I read voraciously when I visited the Alamo a few months ago. History has never been my interest, despite marrying a historian. Yet the Alamo intrigued me. My reading revealed a new narrative that pushes against the victorious American hero story many of us were taught. I learned that the Alamo was a Spanish mission to convert Indigenous people to Christianity and that the Texians were horribly massacred in their attempt to overthrow the Mexican government. (This happened before Texas was a U.S. state.) I don’t like battle histories, or bloody histories, but I appreciate hearing the full story.
Elizabeth Le’Anani Coffee, a community engagement facilitator and San Antonio native, took me and a group of ministers from various denominations on a spiritual labyrinth walk around the Alamo — something adapted from Matt Valler, who is known for his city labyrinth walks. We walked around the city block and paused before the Emily Morgan hotel. We read Scripture and learned about Emily. Originally Emily West, she was muse for the “Yellow Rose of Texas,” but her story is not as rosy as the song. She was a free Black person from the North and was enslaved by James Morgan. Stories often misrepresent her as White or leave out that she was enslaved. With each turn around the corner, we relearned history.
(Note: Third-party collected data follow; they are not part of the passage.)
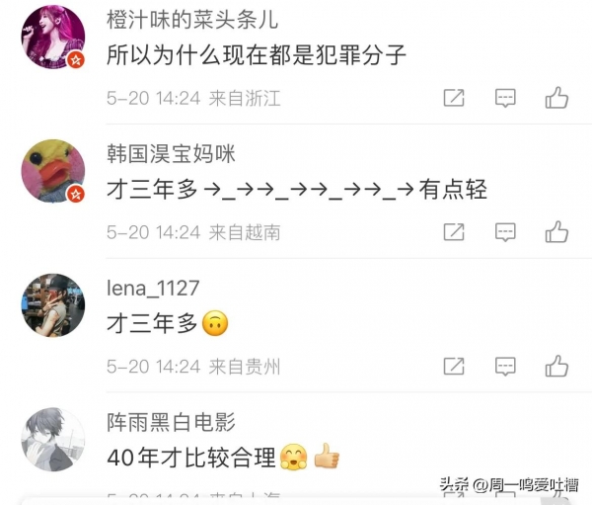The height and width of the screenshot is (505, 592).
Task: Reply to lena_1127's comment
Action: pos(505,367)
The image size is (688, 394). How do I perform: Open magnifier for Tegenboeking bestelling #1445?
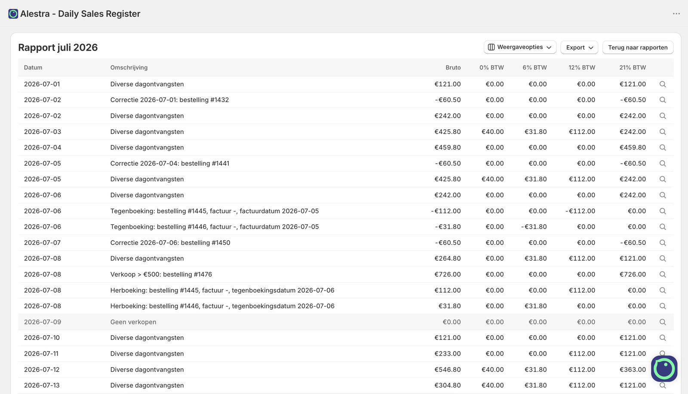pos(663,211)
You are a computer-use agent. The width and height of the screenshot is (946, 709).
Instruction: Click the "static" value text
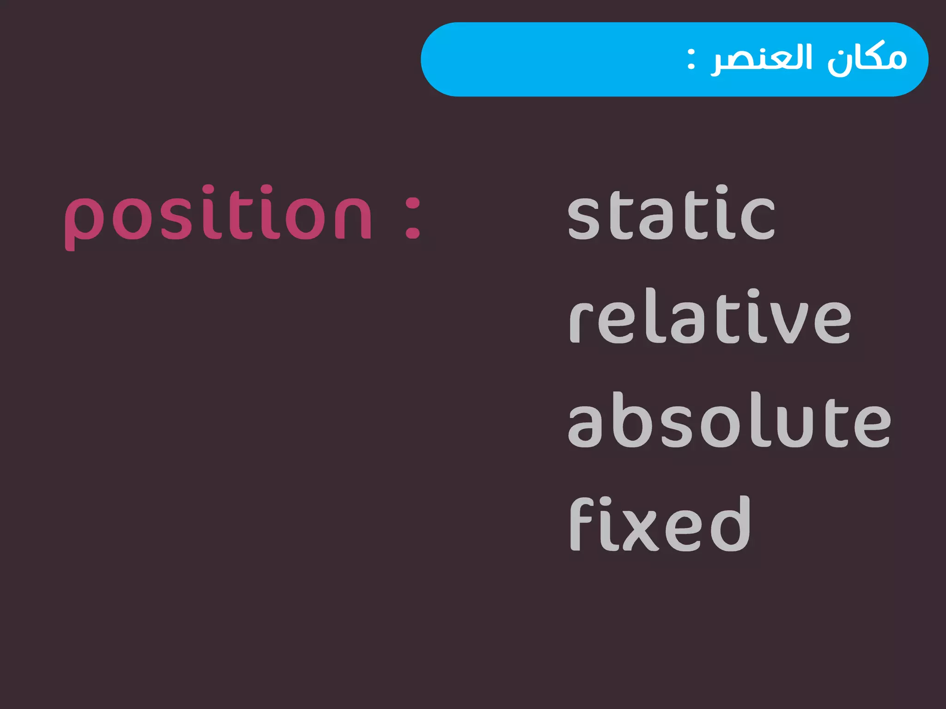(671, 212)
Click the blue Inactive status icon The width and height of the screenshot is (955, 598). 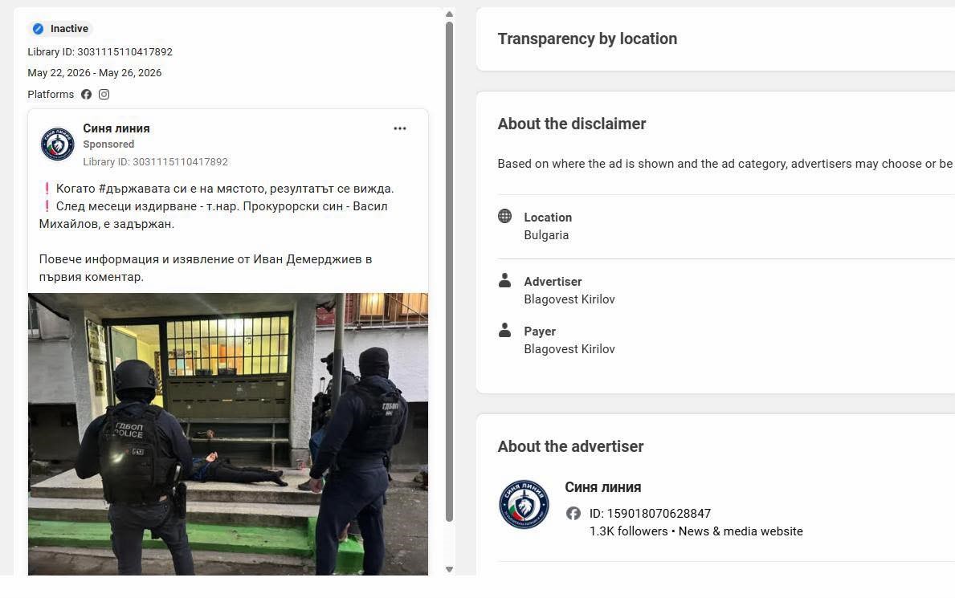pyautogui.click(x=38, y=29)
Our group was supposed to go around the spiritual labyrinth twice, but four of us decided to go rogue and go inside the Alamo. We walked through a sanctuary-sized room with a dirt floor and clay walls. There was a memorial in the back naming all the soldiers who had died – well, all the White soldiers – and it never mentioned that the Texians died in a rebellion against a corrupt government.
I carried this framework of retelling stories as we traveled south to Reynosa, Mexico, meeting with a minister and his wife who care for the more than 15,000 people who have traveled from all across South America to seek asylum in the United States. Many live in tents in a city block called “The Plaza.” When we asked what we could tell our congregations, each person we spoke with said, “Don’t believe everything you hear.” This was another reminder that we must be responsible with the stories we tell, how we tell them, and to whom we listen.
Whenever I tell my stories of going to the border, meeting people who have traveled in dangerous jungles and waters to find safety in the U.S., I’m writing with great privilege. My hope is that I can tell these stories as accurately as possible to show ways in which we can follow God’s call to welcome the stranger. I also hope to take Le’Anani Coffee’s words to heart, and value people in all that we do. In reflecting on the Alamo, she said, “We need to pay less attention to protecting walls and more attention to protecting the bodies passing through the walls.”